PARIS (Reuters) - French commandos seized six pirates in Somalia on Friday during a daring helicopter raid launched shortly after the bandits had released the 30-strong crew of a luxury yacht hijacked last week.

World

French officials said the owners of the yacht paid a ransom to obtain the freedom of the crew and as soon as it was clear that they were all safe, the commandos went into action aboard helicopters to track down the pirates.

A district commissioner in Somalia told Reuters that five local people had died in the attack, but the French military denied killing anyone in their daylight raid.

"It was an intervention not a pulverization," General Jean-Louis Georgelin, head of the armed forces general staff told a news conference in Paris.

Georgelin said the French military tracked the pirates, believed to be Somali fishermen, after they made landfall and moved in when they saw some of the gang getting away in a car.

A sniper in one helicopter shot out the car engine while another helicopter dropped off three French soldiers who captured the six pirates and hauled them off to French navy helicopter carrier waiting off the Somali coast.

"It is the first time an act of piracy in this area has been resolved so quickly ... and it is also the first time that some of the pirates have been apprehended," Admiral Edouard Guillard told the news conference.

Georgelin said no public money was paid to free the hostages but he indicated that the ships owner had paid a ransom, part of which was found with the escaping pirates.

"When we captured the pirates we also recovered some interesting bags," he said.

French media reported that $2 million was paid by the owners, but family members who met President Nicolas Sarkozy said they were simply relieved that the hostages were free.

"We don't know how much they paid and really, we don't want to know," Karim Meghoufel, whose brother-in-law was the yacht's chief pastry chef, told reporters at the Elysee Palace.

PARACHUTE MISSION

Around 12 pirates grabbed the three-masted yacht, the Ponant, last Friday, about 850 km out to sea in the Gulf of Aden. They then sailed the boat to the Somali coast, eventually mooring at Garaad, near the town of Eyl.

The French navy sent 2 boats to the area, with 4 or 5 helicopters on board and around 50 commandos. A French admiral was also parachuted into the sea and picked up by the task force to help lead the operation.

The Foreign Ministry said the crew, 22 of whom are French, would be repatriated as soon as possible. Most of the other crew members came from Ukraine and the Philippines.

General Georgelin said President Nicolas Sarkozy made clear he wanted all the hostages released without harm, but added that the military would "probably" have intervened if the pirates had tried to split up the group or taken them off the boat.
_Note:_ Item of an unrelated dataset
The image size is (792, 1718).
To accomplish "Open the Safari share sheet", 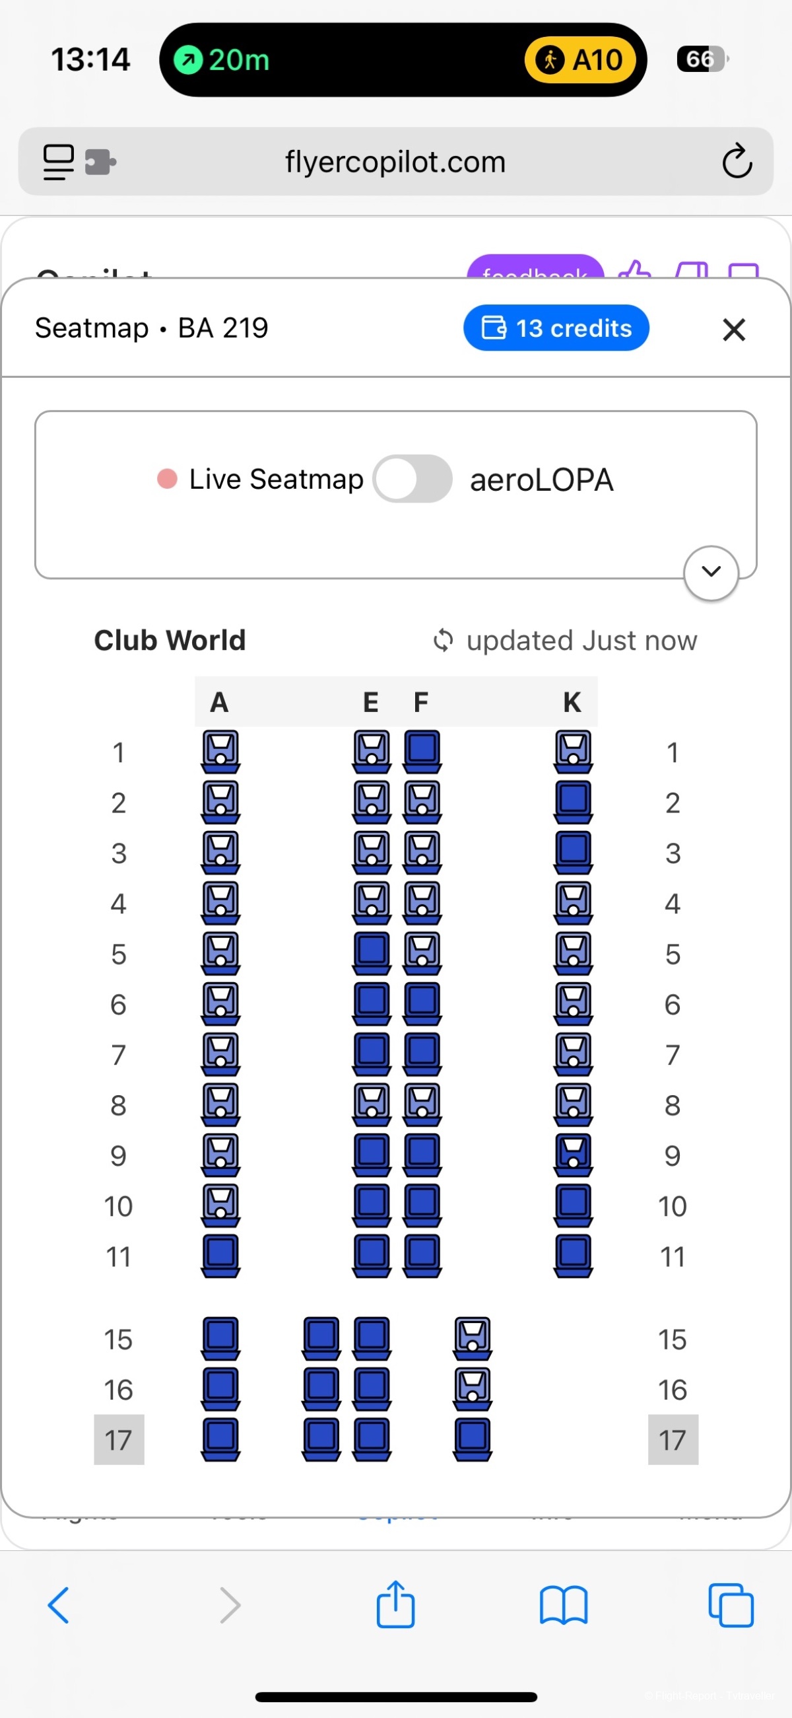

French officials said the pirates would be tried in France. They said Paris would also seek much tougher United Nations action against maritime piracy.

Piracy is lucrative off lawless Somalia and most kidnappers treat their captives well in anticipation of a good ransom.

France said it would present new anti-piracy measures to fellow members of the United Nations Security Council next week aimed at toughening the war against sea banditry.

"This phenomenon is increasing, with the pirates becoming ever better equipped and organized," said Jean-David Levitte, Sarkozy's chief diplomatic advisor.

"We are confronted by a real, real threat," he said, adding that over the last 10 years 3,200 sailors had been kidnapped by pirates, 500 injured and 160 killed.